Items from a dataset
● ● ● ● ●
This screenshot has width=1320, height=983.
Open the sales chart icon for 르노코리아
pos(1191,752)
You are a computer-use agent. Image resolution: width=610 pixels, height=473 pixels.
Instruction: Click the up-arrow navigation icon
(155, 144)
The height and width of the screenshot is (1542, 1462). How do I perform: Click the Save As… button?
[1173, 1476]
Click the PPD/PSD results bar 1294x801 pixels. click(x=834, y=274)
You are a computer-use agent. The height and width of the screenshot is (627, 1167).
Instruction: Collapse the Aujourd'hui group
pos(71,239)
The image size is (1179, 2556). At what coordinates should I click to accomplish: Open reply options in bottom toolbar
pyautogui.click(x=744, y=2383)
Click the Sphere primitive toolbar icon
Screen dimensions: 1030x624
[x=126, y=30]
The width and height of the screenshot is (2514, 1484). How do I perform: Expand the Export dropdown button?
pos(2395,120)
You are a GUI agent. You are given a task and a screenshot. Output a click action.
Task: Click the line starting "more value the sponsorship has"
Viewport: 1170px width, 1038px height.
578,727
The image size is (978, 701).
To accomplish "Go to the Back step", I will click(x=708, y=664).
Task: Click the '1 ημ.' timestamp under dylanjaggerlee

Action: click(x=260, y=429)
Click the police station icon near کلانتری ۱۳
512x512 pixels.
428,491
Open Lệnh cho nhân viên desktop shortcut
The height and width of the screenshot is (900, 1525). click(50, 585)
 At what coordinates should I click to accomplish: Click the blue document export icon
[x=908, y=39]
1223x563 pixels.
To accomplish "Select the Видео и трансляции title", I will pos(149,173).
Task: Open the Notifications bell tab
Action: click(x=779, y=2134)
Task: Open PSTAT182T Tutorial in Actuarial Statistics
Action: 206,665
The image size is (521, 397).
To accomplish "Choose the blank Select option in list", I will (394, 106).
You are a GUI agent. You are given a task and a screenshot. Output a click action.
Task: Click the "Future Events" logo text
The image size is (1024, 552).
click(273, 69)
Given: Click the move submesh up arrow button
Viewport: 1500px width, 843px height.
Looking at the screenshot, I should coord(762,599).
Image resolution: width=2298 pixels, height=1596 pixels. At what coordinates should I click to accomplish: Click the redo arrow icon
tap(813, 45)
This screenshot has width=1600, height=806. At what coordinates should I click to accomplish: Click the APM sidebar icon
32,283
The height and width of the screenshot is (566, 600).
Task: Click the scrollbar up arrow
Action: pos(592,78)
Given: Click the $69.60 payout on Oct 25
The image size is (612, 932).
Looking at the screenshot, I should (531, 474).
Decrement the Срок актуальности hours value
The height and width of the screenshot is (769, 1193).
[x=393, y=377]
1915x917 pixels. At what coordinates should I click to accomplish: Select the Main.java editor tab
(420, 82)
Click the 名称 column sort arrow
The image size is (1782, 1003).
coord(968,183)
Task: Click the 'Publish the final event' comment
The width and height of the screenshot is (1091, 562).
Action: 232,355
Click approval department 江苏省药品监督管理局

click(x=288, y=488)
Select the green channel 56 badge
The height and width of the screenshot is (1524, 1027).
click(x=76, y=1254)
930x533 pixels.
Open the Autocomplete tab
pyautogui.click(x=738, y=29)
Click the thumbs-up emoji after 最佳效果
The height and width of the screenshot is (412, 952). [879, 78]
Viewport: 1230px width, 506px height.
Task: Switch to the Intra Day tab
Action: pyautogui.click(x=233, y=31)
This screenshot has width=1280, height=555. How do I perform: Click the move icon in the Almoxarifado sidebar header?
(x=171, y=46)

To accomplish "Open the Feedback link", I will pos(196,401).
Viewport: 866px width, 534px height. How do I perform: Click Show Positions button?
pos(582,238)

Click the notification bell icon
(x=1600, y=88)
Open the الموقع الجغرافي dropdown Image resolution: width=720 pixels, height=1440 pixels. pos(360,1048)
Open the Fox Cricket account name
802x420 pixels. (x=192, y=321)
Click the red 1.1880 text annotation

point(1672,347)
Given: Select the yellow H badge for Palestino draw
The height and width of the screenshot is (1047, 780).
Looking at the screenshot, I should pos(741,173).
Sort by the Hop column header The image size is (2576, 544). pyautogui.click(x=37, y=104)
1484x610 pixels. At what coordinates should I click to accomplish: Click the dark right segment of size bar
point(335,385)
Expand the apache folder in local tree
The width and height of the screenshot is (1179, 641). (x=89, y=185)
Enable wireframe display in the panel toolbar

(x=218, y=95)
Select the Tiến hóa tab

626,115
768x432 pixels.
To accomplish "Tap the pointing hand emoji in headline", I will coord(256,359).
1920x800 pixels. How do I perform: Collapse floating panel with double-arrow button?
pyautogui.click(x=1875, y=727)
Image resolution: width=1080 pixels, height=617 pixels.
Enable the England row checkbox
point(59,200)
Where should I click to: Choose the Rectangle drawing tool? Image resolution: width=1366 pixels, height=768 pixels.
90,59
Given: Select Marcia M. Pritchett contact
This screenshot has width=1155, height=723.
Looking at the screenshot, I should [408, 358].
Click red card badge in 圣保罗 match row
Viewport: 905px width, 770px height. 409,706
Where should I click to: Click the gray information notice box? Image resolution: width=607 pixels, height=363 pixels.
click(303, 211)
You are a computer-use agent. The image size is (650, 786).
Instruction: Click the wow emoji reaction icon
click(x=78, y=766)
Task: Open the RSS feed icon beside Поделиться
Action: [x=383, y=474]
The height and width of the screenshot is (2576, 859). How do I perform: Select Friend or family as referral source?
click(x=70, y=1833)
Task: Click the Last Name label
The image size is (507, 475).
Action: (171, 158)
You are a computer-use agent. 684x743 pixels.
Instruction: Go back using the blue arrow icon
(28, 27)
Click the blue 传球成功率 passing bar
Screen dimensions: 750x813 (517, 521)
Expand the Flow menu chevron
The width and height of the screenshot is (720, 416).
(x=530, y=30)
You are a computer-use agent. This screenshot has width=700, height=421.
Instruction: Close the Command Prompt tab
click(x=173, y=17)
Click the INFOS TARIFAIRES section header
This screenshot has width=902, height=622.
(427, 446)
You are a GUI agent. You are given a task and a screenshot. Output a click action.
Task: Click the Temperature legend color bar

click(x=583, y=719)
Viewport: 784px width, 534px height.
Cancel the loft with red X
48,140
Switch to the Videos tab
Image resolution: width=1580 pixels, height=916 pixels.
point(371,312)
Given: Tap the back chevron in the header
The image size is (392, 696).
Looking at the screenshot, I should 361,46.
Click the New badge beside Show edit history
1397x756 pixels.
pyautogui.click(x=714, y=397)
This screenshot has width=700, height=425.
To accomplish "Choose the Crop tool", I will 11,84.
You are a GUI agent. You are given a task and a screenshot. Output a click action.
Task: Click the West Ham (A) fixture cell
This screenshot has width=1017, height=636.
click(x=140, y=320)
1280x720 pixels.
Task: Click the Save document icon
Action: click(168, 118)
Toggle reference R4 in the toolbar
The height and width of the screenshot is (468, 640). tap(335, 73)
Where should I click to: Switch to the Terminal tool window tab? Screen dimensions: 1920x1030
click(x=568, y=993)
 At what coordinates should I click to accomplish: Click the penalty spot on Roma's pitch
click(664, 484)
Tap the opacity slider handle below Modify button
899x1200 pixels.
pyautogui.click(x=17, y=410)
● ● ● ● ●
YOUR ASSIGNMENT
Here the job is to restate all of the data word for word.

ANSWER BOX
This screenshot has width=1320, height=983.
Open the sales chart icon for 르노코리아
pos(1191,752)
You are a computer-use agent. Image resolution: width=610 pixels, height=473 pixels.
Instruction: Click the up-arrow navigation icon
(155, 144)
The height and width of the screenshot is (1542, 1462). How do I perform: Click the Save As… button?
[1173, 1476]
Click the PPD/PSD results bar 1294x801 pixels. click(x=834, y=274)
You are a computer-use agent. The height and width of the screenshot is (627, 1167).
Instruction: Collapse the Aujourd'hui group
pos(71,239)
The image size is (1179, 2556). At what coordinates should I click to accomplish: Open reply options in bottom toolbar
pyautogui.click(x=744, y=2383)
Click the Sphere primitive toolbar icon
Screen dimensions: 1030x624
[x=126, y=30]
The width and height of the screenshot is (2514, 1484). How do I perform: Expand the Export dropdown button?
pos(2395,120)
You are a GUI agent. You are given a task and a screenshot. Output a click action.
Task: Click the line starting "more value the sponsorship has"
Viewport: 1170px width, 1038px height.
578,727
The image size is (978, 701).
To accomplish "Go to the Back step", I will click(x=708, y=664).
Task: Click the '1 ημ.' timestamp under dylanjaggerlee

Action: click(x=260, y=429)
Click the police station icon near کلانتری ۱۳
512x512 pixels.
428,491
Open Lệnh cho nhân viên desktop shortcut
The height and width of the screenshot is (900, 1525). click(50, 585)
 At what coordinates should I click to accomplish: Click the blue document export icon
[x=908, y=39]
1223x563 pixels.
To accomplish "Select the Видео и трансляции title", I will pos(149,173).
Task: Open the Notifications bell tab
Action: click(x=779, y=2134)
Task: Open PSTAT182T Tutorial in Actuarial Statistics
Action: 206,665
The image size is (521, 397).
To accomplish "Choose the blank Select option in list", I will (394, 106).
You are a GUI agent. You are given a task and a screenshot. Output a click action.
Task: Click the "Future Events" logo text
The image size is (1024, 552).
click(273, 69)
Given: Click the move submesh up arrow button
Viewport: 1500px width, 843px height.
Looking at the screenshot, I should coord(762,599).
Image resolution: width=2298 pixels, height=1596 pixels. At what coordinates should I click to accomplish: Click the redo arrow icon
tap(813, 45)
This screenshot has width=1600, height=806. At what coordinates should I click to accomplish: Click the APM sidebar icon
32,283
The height and width of the screenshot is (566, 600).
Task: Click the scrollbar up arrow
Action: pos(592,78)
Given: Click the $69.60 payout on Oct 25
The image size is (612, 932).
Looking at the screenshot, I should (531, 474).
Decrement the Срок актуальности hours value
The height and width of the screenshot is (769, 1193).
[x=393, y=377]
1915x917 pixels. At what coordinates should I click to accomplish: Select the Main.java editor tab
(420, 82)
Click the 名称 column sort arrow
The image size is (1782, 1003).
coord(968,183)
Task: Click the 'Publish the final event' comment
The width and height of the screenshot is (1091, 562).
Action: 232,355
Click approval department 江苏省药品监督管理局

click(x=288, y=488)
Select the green channel 56 badge
The height and width of the screenshot is (1524, 1027).
click(x=76, y=1254)
930x533 pixels.
Open the Autocomplete tab
pyautogui.click(x=738, y=29)
Click the thumbs-up emoji after 最佳效果
The height and width of the screenshot is (412, 952). [879, 78]
Viewport: 1230px width, 506px height.
Task: Switch to the Intra Day tab
Action: pyautogui.click(x=233, y=31)
This screenshot has width=1280, height=555. How do I perform: Click the move icon in the Almoxarifado sidebar header?
(x=171, y=46)

To accomplish "Open the Feedback link", I will pos(196,401).
Viewport: 866px width, 534px height. How do I perform: Click Show Positions button?
pos(582,238)

Click the notification bell icon
(x=1600, y=88)
Open the الموقع الجغرافي dropdown Image resolution: width=720 pixels, height=1440 pixels. pos(360,1048)
Open the Fox Cricket account name
802x420 pixels. (x=192, y=321)
Click the red 1.1880 text annotation

point(1672,347)
Given: Select the yellow H badge for Palestino draw
The height and width of the screenshot is (1047, 780).
Looking at the screenshot, I should pos(741,173).
Sort by the Hop column header The image size is (2576, 544). pyautogui.click(x=37, y=104)
1484x610 pixels. At what coordinates should I click to accomplish: Click the dark right segment of size bar
point(335,385)
Expand the apache folder in local tree
The width and height of the screenshot is (1179, 641). (x=89, y=185)
Enable wireframe display in the panel toolbar

(x=218, y=95)
Select the Tiến hóa tab

626,115
768x432 pixels.
To accomplish "Tap the pointing hand emoji in headline", I will coord(256,359).
1920x800 pixels. How do I perform: Collapse floating panel with double-arrow button?
pyautogui.click(x=1875, y=727)
Image resolution: width=1080 pixels, height=617 pixels.
Enable the England row checkbox
point(59,200)
Where should I click to: Choose the Rectangle drawing tool? Image resolution: width=1366 pixels, height=768 pixels.
90,59
Given: Select Marcia M. Pritchett contact
This screenshot has width=1155, height=723.
Looking at the screenshot, I should [408, 358].
Click red card badge in 圣保罗 match row
Viewport: 905px width, 770px height. 409,706
Where should I click to: Click the gray information notice box? Image resolution: width=607 pixels, height=363 pixels.
click(303, 211)
You are a computer-use agent. The image size is (650, 786).
Instruction: Click the wow emoji reaction icon
click(x=78, y=766)
Task: Open the RSS feed icon beside Поделиться
Action: [x=383, y=474]
The height and width of the screenshot is (2576, 859). How do I perform: Select Friend or family as referral source?
click(x=70, y=1833)
Task: Click the Last Name label
The image size is (507, 475).
Action: (171, 158)
You are a computer-use agent. 684x743 pixels.
Instruction: Go back using the blue arrow icon
(28, 27)
Click the blue 传球成功率 passing bar
Screen dimensions: 750x813 (517, 521)
Expand the Flow menu chevron
The width and height of the screenshot is (720, 416).
(x=530, y=30)
You are a computer-use agent. This screenshot has width=700, height=421.
Instruction: Close the Command Prompt tab
click(x=173, y=17)
Click the INFOS TARIFAIRES section header
This screenshot has width=902, height=622.
(427, 446)
You are a GUI agent. You are given a task and a screenshot. Output a click action.
Task: Click the Temperature legend color bar

click(x=583, y=719)
Viewport: 784px width, 534px height.
Cancel the loft with red X
48,140
Switch to the Videos tab
Image resolution: width=1580 pixels, height=916 pixels.
point(371,312)
Given: Tap the back chevron in the header
The image size is (392, 696).
Looking at the screenshot, I should 361,46.
Click the New badge beside Show edit history
1397x756 pixels.
pyautogui.click(x=714, y=397)
This screenshot has width=700, height=425.
To accomplish "Choose the Crop tool", I will 11,84.
You are a GUI agent. You are given a task and a screenshot. Output a click action.
Task: Click the West Ham (A) fixture cell
This screenshot has width=1017, height=636.
click(x=140, y=320)
1280x720 pixels.
Task: Click the Save document icon
Action: click(168, 118)
Toggle reference R4 in the toolbar
The height and width of the screenshot is (468, 640). tap(335, 73)
Where should I click to: Switch to the Terminal tool window tab? Screen dimensions: 1920x1030
click(x=568, y=993)
 At what coordinates should I click to accomplish: Click the penalty spot on Roma's pitch
click(664, 484)
Tap the opacity slider handle below Modify button
899x1200 pixels.
pyautogui.click(x=17, y=410)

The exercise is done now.